The U.S. Energy Information Administration on July 7 said it expects wholesale electricity prices this summer will be lower than last year for much of the country.
Lower wholesale electricity prices primarily reflect lower costs of natural gas delivered to power plants, particularly in the western part of the country, EIA said in its Short Term Energy Outlook.
Natural gas-fired power plants are often the marginal generator that ultimately determines power prices, it noted. “Heat waves during the summer months have the potential to cause wholesale electricity prices to temporarily spike higher than in our forecast, which represents a monthly average.”
EIA forecasts U.S. wholesale electricity prices this summer will be $4 per megawatt hour (MWh) lower than last year, hovering at an average of $45/MWh.
"Although wholesale prices at most of the 11 hubs we track show only minor changes from last summer, forecast prices at the representative hubs for the three western regions, along with the Midcontinent ISO (MISO) region, show relatively large decreases in our model," it said.

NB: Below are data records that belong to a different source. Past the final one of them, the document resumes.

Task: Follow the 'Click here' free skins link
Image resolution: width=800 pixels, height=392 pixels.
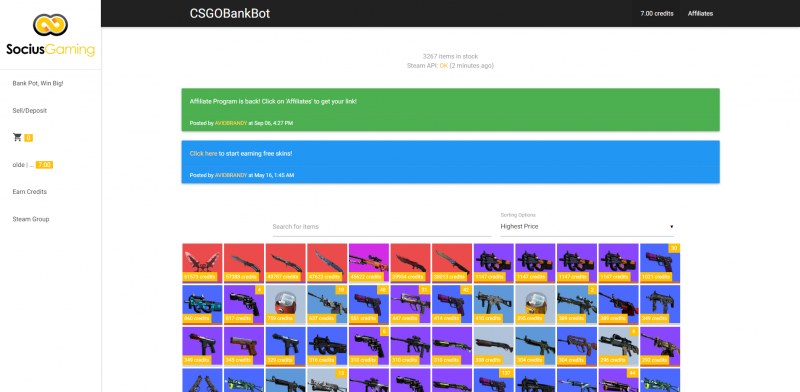Action: click(204, 153)
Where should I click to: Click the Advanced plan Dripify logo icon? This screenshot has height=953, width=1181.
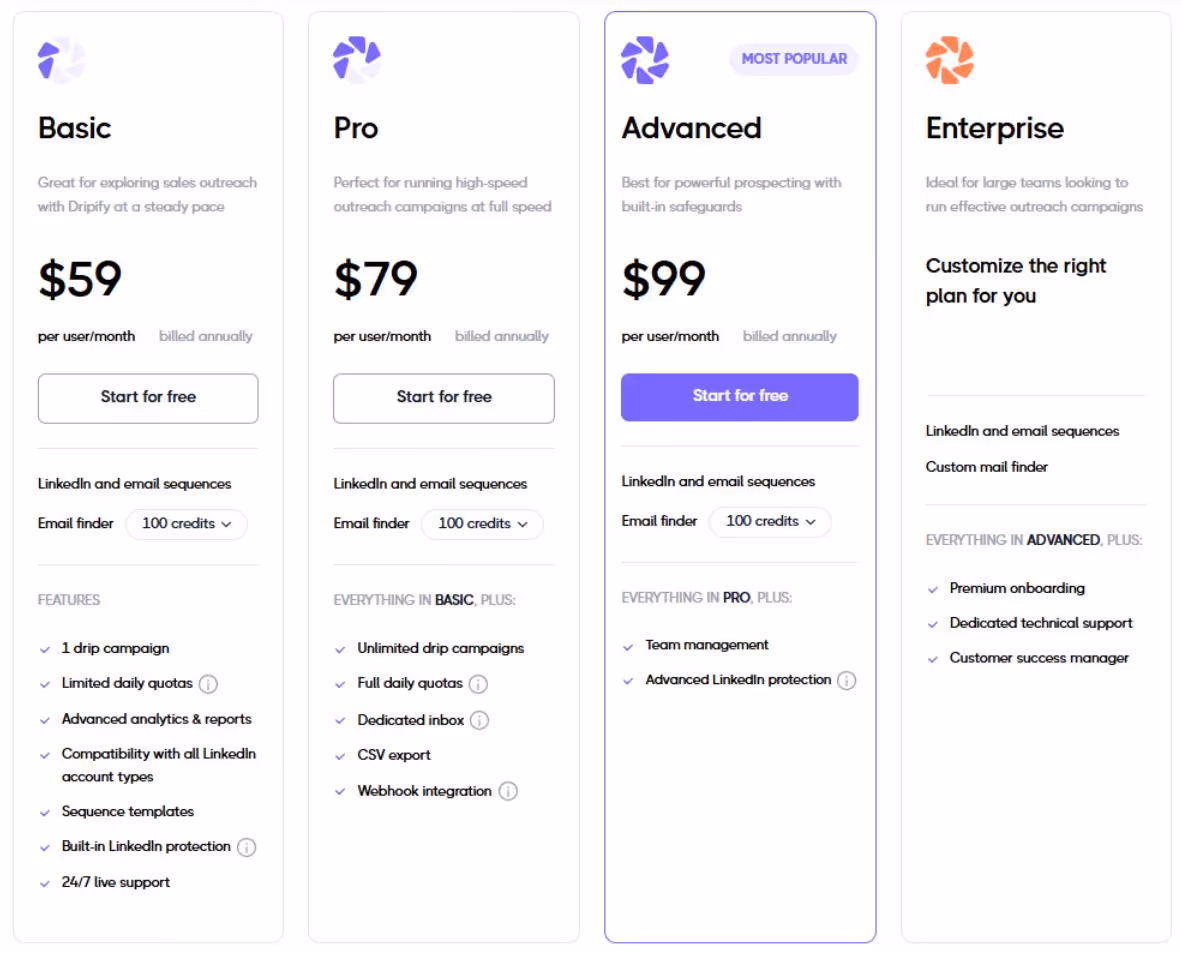(x=645, y=58)
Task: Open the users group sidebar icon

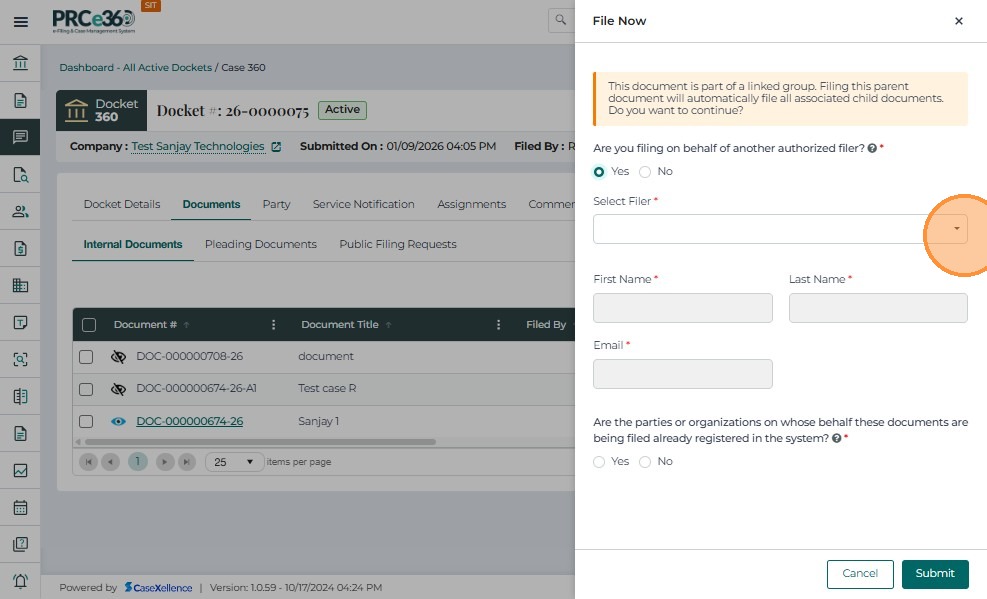Action: click(x=20, y=211)
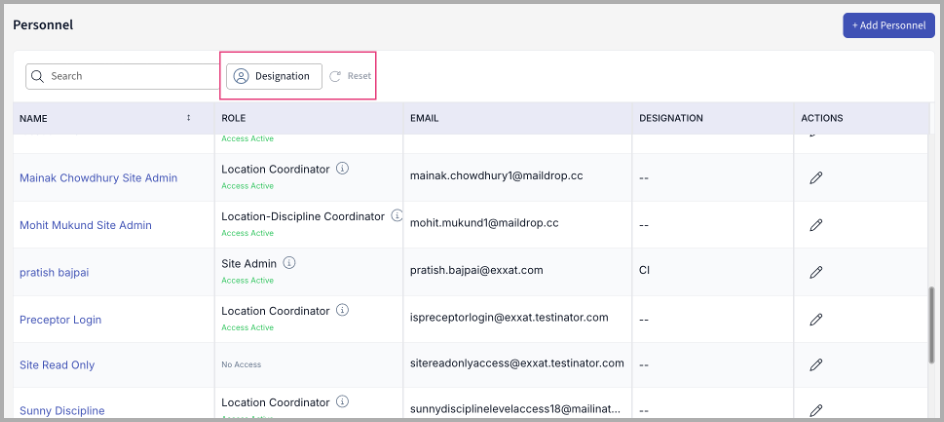Viewport: 944px width, 422px height.
Task: Open Sunny Discipline personnel link
Action: click(62, 410)
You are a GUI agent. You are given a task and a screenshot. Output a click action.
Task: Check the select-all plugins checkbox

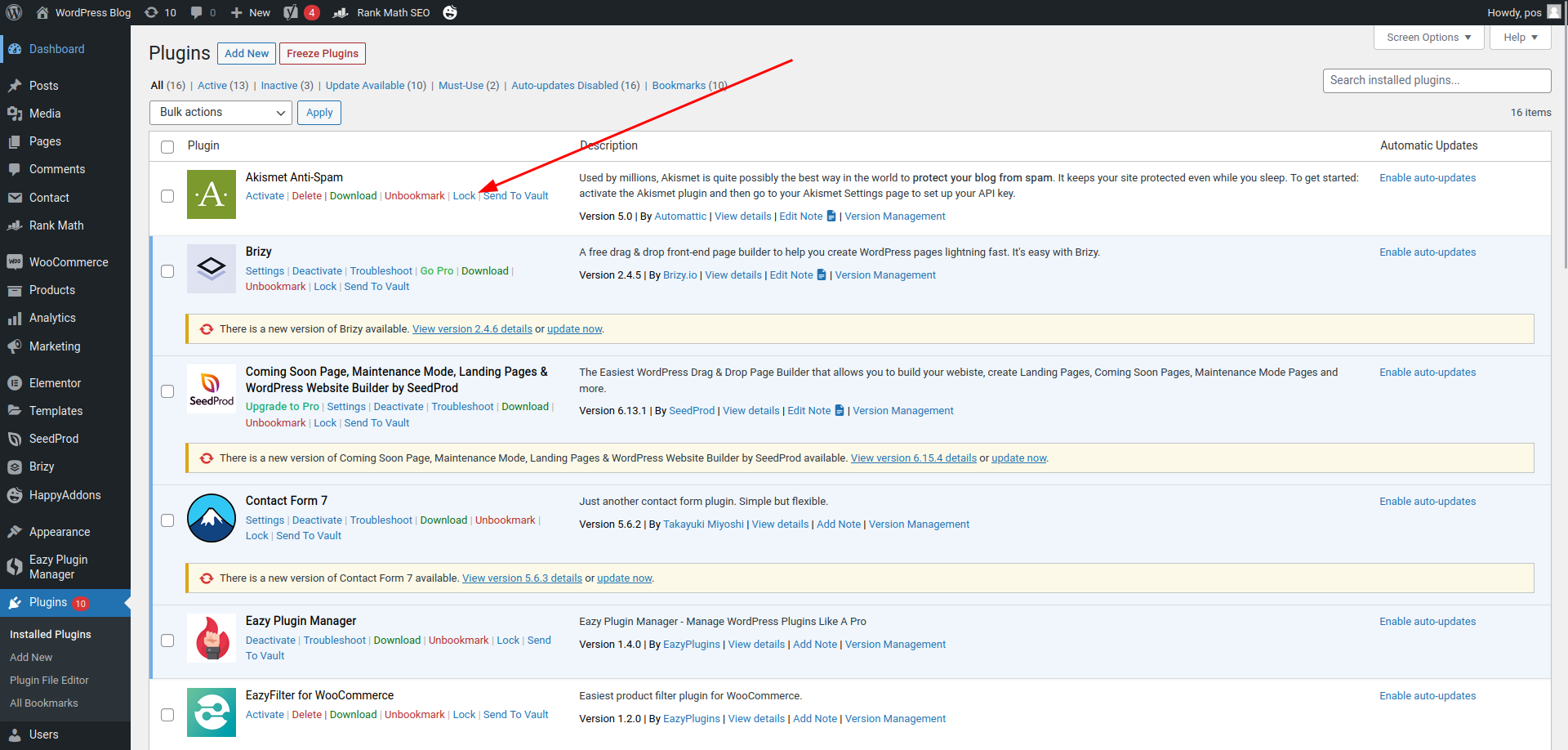pos(167,147)
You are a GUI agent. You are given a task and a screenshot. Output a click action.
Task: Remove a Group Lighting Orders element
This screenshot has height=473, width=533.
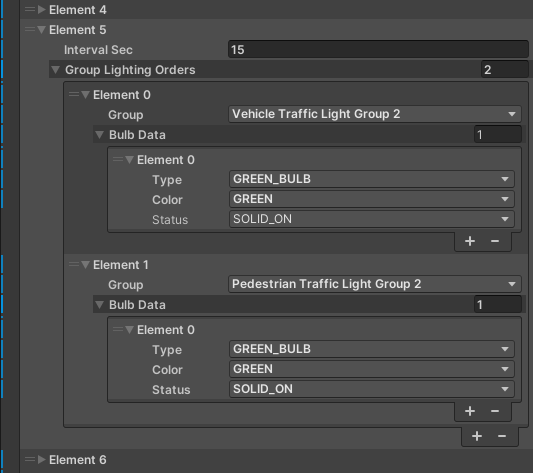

Alongside record natural gas production and low natural gas prices, these large, expected decreases in regional wholesale electricity prices are coincident with increased electric generation from various fuels, EIA said.
In the Northwest Mid-Columbia hub, prices drop 46% from an average of $50/MWh in summer 2025 to $27/MWh this summer, amid a substantial increase in hydropower.
EIA forecasts wholesale power prices in California will fall by 30% and average $23/MWh this summer, and in the Southwest, wholesale power prices fall by 27% and average $28/MWh. Natural gas prices in both of these regions are also relatively low.
Prices in the MISO region fall by 18% in the forecast, from an average of $56/MWh last summer to $46/MWh this summer.
In MISO, EIA expects large increases in solar generation, in particular, alongside increases from natural gas, wind, solar, and nuclear.